Years ago, one of the best dance teams in America was Fred Astaire and Ginger Rogers. They moved as one across the floor; yet, it seemed Astaire got most of the credit. Then someone sagely opined, “Yeah, but Ginger is doing everything Fred’s doing, and she’s doing it backward wearing high-heels.” Quite true.
It was likely then I became interested in learning about women in history whom time had forgotten; those who had been elbowed from History’s busy, ever-changing stage. Their unsung battles were often achieved against daunting odds and at great cost, making their contributions the more admirable in my thinking. [Although not so much in America any more, being born a female was, in itself, an adverse circumstance.]
One such young woman was aviatrix Elinor Smith; born in 1911. She was widely regarded as being at least as good a pilot as Amelia Earhart, but Amelia had a publicist. ‘Nuff said.’ Elinor flew her last flight in an experimental aircraft, the C33 Raytheon Agate, at age 89. She died ten years later.
She owed much to her vaudevillian father, whose attitude about the proper societal roles of women clashed violently with those of the day.
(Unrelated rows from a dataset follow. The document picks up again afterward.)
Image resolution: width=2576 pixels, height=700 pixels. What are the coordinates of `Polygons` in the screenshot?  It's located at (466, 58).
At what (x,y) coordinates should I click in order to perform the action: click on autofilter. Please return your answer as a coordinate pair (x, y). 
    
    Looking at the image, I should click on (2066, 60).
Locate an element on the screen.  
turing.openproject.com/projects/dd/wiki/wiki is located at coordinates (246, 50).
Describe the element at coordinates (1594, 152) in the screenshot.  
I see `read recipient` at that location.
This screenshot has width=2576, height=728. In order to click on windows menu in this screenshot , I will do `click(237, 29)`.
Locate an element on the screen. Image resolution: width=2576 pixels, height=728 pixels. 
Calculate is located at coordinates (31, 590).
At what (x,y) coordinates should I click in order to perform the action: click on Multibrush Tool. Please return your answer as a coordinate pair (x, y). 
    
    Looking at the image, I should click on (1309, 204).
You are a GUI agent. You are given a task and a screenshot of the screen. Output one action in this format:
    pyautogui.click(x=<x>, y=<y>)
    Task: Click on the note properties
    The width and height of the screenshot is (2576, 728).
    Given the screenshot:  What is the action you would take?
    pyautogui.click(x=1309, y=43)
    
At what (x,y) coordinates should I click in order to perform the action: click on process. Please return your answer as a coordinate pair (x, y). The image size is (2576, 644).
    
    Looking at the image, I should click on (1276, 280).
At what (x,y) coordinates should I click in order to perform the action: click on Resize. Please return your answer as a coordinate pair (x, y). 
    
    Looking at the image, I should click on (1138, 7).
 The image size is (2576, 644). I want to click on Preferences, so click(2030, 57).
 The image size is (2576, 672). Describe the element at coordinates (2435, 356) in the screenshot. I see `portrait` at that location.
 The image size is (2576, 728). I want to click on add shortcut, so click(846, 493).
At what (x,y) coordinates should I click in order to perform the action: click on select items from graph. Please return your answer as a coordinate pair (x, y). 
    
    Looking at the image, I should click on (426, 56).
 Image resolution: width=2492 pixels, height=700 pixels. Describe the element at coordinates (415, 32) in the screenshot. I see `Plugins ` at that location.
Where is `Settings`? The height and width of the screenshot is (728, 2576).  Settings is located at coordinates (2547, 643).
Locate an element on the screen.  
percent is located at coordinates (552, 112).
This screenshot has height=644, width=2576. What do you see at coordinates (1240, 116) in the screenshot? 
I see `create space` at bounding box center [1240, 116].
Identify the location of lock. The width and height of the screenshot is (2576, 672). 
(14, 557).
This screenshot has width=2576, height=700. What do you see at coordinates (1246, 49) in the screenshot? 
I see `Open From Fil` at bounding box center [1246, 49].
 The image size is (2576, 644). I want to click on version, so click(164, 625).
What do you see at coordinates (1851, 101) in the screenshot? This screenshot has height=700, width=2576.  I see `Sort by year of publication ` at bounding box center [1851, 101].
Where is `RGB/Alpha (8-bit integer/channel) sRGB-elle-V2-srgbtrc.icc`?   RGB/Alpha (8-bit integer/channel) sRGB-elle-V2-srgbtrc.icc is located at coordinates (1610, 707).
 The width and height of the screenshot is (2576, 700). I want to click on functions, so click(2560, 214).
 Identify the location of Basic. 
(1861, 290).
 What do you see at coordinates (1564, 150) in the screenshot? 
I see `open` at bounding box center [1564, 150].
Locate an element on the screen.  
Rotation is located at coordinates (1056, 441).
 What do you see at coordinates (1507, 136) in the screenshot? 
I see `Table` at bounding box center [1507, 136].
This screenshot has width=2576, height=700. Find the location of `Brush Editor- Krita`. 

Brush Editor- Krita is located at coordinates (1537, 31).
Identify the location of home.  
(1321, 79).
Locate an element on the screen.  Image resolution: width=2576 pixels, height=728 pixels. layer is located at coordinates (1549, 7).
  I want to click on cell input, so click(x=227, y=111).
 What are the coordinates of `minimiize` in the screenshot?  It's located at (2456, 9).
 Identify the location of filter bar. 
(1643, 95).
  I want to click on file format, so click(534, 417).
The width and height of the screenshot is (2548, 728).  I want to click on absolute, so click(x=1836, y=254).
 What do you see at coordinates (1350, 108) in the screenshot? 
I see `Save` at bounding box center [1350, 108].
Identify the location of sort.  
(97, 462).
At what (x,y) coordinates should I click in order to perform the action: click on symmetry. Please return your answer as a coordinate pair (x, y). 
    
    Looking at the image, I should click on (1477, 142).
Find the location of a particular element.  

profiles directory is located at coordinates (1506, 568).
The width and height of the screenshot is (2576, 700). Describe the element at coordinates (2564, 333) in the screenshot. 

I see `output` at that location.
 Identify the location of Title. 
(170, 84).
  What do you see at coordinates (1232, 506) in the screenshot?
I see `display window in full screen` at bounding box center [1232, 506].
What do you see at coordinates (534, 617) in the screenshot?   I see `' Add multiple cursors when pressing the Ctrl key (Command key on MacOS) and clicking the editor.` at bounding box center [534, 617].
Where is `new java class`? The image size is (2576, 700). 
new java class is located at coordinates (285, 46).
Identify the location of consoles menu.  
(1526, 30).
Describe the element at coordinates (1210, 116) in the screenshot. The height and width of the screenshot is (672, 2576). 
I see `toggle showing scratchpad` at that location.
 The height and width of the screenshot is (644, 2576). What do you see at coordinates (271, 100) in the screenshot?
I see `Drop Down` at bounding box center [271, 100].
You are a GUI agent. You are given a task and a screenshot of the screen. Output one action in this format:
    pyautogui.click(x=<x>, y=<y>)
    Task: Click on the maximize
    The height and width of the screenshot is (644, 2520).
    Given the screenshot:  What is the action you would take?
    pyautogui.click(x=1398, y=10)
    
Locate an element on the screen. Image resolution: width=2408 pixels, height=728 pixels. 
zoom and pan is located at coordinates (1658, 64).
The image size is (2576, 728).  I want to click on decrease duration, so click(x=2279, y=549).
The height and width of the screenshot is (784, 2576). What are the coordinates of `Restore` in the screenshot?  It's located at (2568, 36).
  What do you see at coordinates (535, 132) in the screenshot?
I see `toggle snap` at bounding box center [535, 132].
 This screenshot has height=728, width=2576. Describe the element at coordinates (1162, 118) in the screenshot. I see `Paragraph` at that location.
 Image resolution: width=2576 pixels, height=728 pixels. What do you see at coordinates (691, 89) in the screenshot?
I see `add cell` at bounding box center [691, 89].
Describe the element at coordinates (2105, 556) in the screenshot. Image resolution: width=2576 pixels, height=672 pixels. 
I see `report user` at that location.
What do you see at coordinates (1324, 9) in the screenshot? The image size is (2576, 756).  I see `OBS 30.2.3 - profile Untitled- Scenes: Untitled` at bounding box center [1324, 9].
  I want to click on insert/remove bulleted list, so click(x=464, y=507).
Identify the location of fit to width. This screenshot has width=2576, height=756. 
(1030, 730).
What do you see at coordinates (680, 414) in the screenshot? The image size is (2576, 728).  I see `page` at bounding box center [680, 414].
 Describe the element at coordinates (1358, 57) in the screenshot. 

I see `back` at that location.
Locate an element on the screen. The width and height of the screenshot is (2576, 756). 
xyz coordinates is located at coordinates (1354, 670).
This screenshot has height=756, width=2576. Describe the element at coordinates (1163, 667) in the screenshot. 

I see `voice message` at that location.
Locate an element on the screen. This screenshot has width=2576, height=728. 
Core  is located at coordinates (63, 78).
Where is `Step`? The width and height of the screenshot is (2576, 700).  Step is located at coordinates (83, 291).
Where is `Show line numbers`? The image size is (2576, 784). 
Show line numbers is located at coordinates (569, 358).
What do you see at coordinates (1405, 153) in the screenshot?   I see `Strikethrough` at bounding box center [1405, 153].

He joined her on her first plane ride when she was six-years-of-age; put crates on her seat – enabling her to see – and fastened blocks to her feet so she could reach the pedals.
She became the youngest [age: 16] licensed pilot in the US. [Orville Wright signed her certificate.] When she flew under all four of the East River bridges – one after the other – she became the first pilot to do that before or since. Strange to say, but up until that time there were no laws prohibiting such antics. That quickly changed. Understandably, deliberations as to public safety had not anticipated seventeen-year-old women flying beneath bridges.
That demonstration of aerial dexterity won her the title of, ‘The Flying Flapper.’ [‘Flappers’ were considered quite cool at the time.] She went on to set records in Woman’s Endurance Flight, altitude, mid-air re-fueling, and speed.
Late in the night of January 30th, 1929 while flying an open-cockpit plane in sub-freezing weather, her engine began to falter. There was an airport nearby, but since no one was expecting her, the runway lights were unlit, and Elinor had never before made a landing in pitch blackness. She sent out a flare of distress, and suddenly another plane appeared in front of her. She followed it in for a safe landing. The pilot who led the way was none other than ‘Jimmy’ Dolittle.
Dolittle – later promoted to Airforce general – made military history thirteen years later leading a bombing raid on Tokyo.
The Great Depression prevented Smith from attempting a non-stop, solo, trans-Atlantic flight, so she flew for charity as well as being a stunt-flyer. She was such a house-hold name – in fact, hers was the first woman’s face displayed on a box of Wheaties.
In old age, when most individuals would be relieved to have survived such a dangerous passion, and fully warmed by the idea of a rocking chair, Elinor flew yet again. This time, it was as the pilot of an all-woman crew aboard NASA’s Space Shuttle Vertical Motion Simulator. The flight was a success. Not bad for an 88-year-old woman!
She lived another eleven years, having squeezed from her time on Earth the very last drop of living.